Human IL-6 Antibody
Human IL-6 Antibody Summary
Accession # P05231
Please Note: Optimal dilutions should be determined by each laboratory for each application. General Protocols are available in the Technical Information section on our website.
Detection of IL‑6 in Human PBMCs by Flow Cytometry. Human peripheral blood mononuclear cells (PBMCs) treated with 100 ng/mL LPS for 24 hours were stained with Mouse Anti-Human IL-6 Monoclonal Antibody (Catalog # MAB2061R, filled histogram) or isotype control antibody (MAB004, open histogram), followed by Phycoerythrin-conjugated Anti-Mouse IgG Secondary Antibody (F0102B). To facilitate intracellular staining, cells were fixed with Flow Cytometry Fixation Buffer (FC004) and permeabilized with Flow Cytometry Permeabilization/Wash Buffer I (FC005). View our protocol for Staining Intracellular Molecules.

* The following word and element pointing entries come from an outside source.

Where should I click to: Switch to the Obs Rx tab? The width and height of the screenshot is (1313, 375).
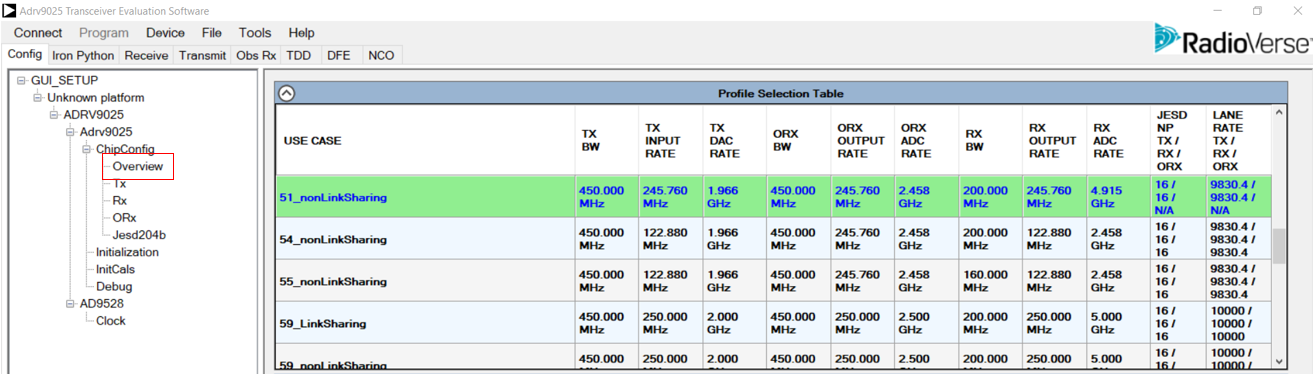click(255, 56)
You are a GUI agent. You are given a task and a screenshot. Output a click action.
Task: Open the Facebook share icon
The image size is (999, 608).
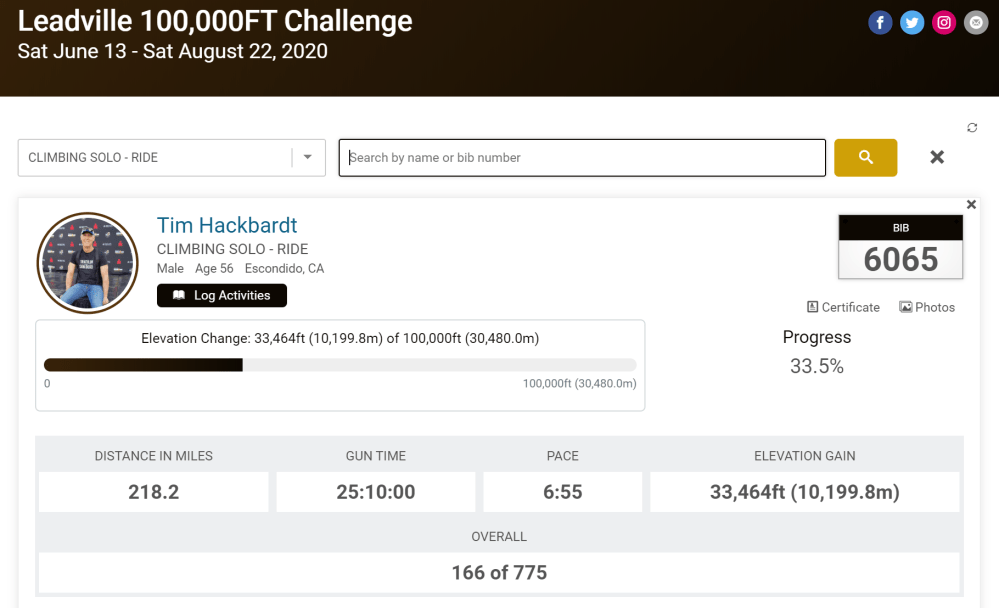point(880,23)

Cell Proliferation Induced by IL-6 and Neutralization by Human IL-6 Antibody. Recombinant Human IL-6 (206-IL) stimulates proliferation in the T118.104.22.168 mouse plasmacytoma cell line in a dose-dependent manner (orange line), as measured by Resazurin (AR002). Proliferation elicited by Recombinant Human IL-6 (2.5 ng/mL) is neutralized (green line) by increasing concentrations of Mouse Anti-Human IL-6 Monoclonal Antibody (Catalog # MAB2061R). The ND50 is typically 8.00-80.0 ng/mL.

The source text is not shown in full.